RECORDS FOR THE EXERCISE -
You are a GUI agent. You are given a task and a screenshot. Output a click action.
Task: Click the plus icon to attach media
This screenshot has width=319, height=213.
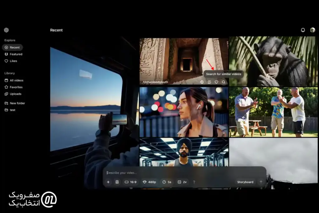[108, 182]
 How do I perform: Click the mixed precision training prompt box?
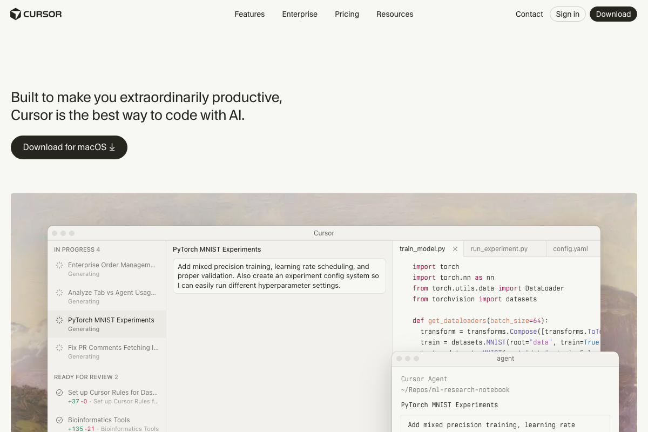[279, 276]
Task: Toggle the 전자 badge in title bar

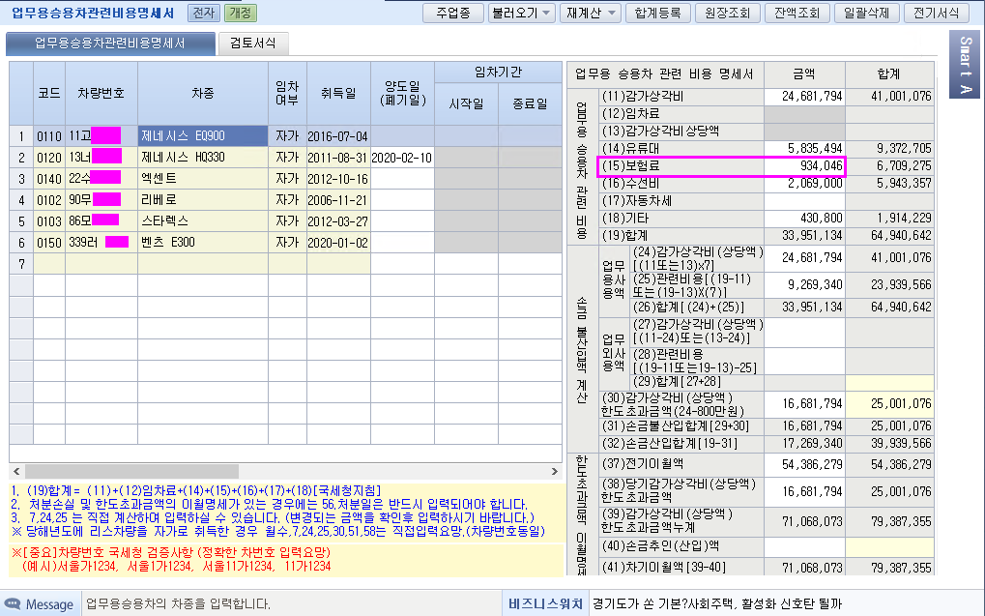Action: tap(202, 13)
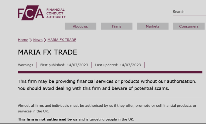Go to the Consumers section
The image size is (206, 124).
[x=189, y=26]
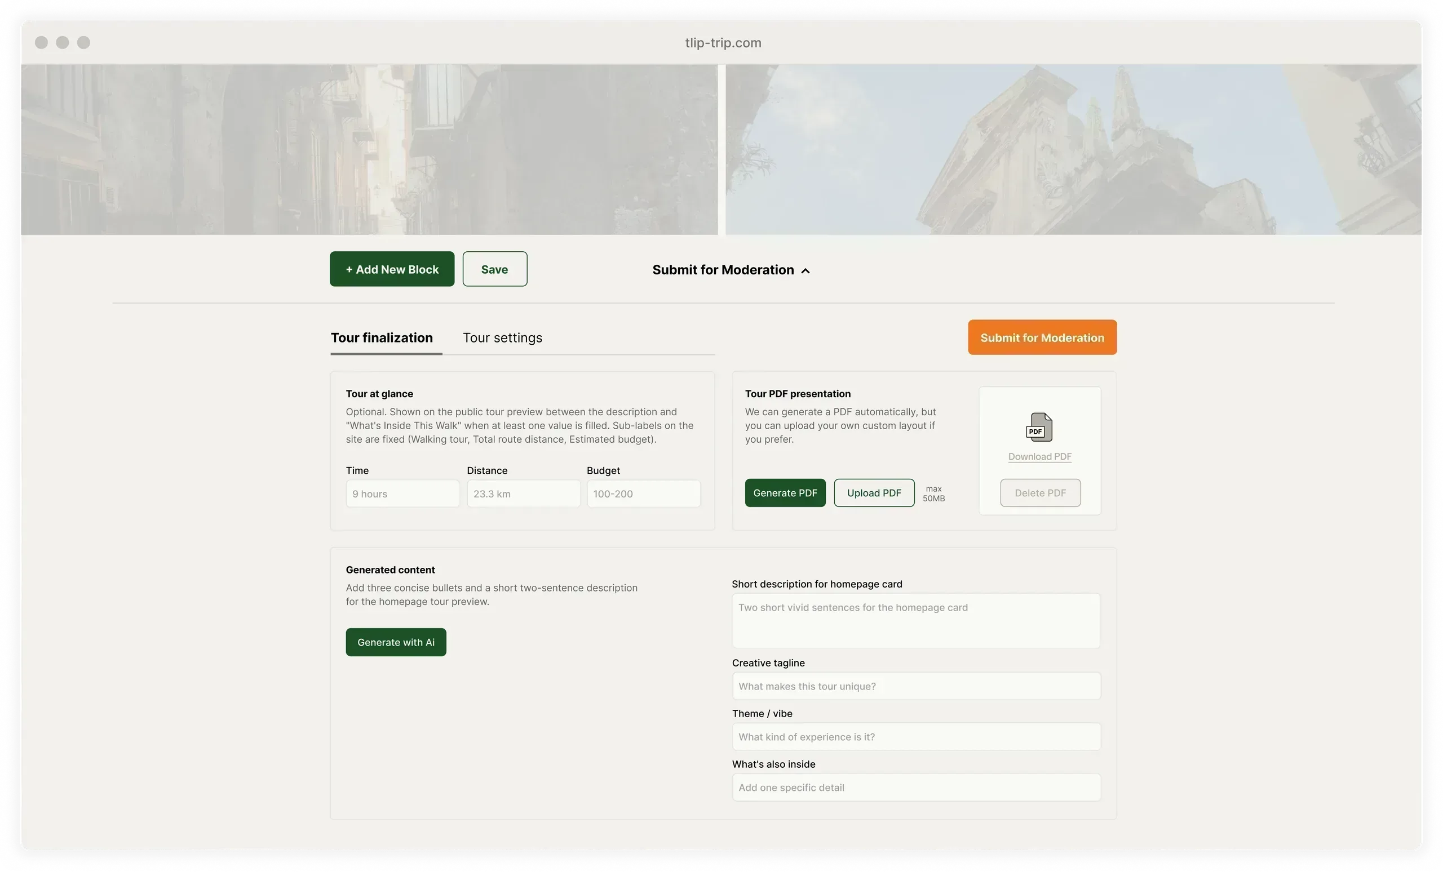Focus the Budget input field
Screen dimensions: 1443x872
tap(644, 493)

EXERCISE BRIEF -
Please turn all of the records above into a JSON list of strings, with one string for each line and blank lines omitted. Leave the pictures out of the answer.

WRITTEN RESPONSE -
[
  "You are a GUI agent. You are given a task and a screenshot. Output a click action.",
  "Task: Click the plus icon to attach media",
  "This screenshot has width=319, height=213.",
  "[108, 182]",
  " How do I perform: Click the mixed precision training prompt box?",
  "[279, 276]",
  "Task: Toggle the 전자 badge in title bar",
  "Action: tap(202, 13)",
  "Go to the Consumers section",
  "The image size is (206, 124).",
  "[x=189, y=26]",
  "Focus the Budget input field",
  "Screen dimensions: 1443x872",
  "tap(644, 493)"
]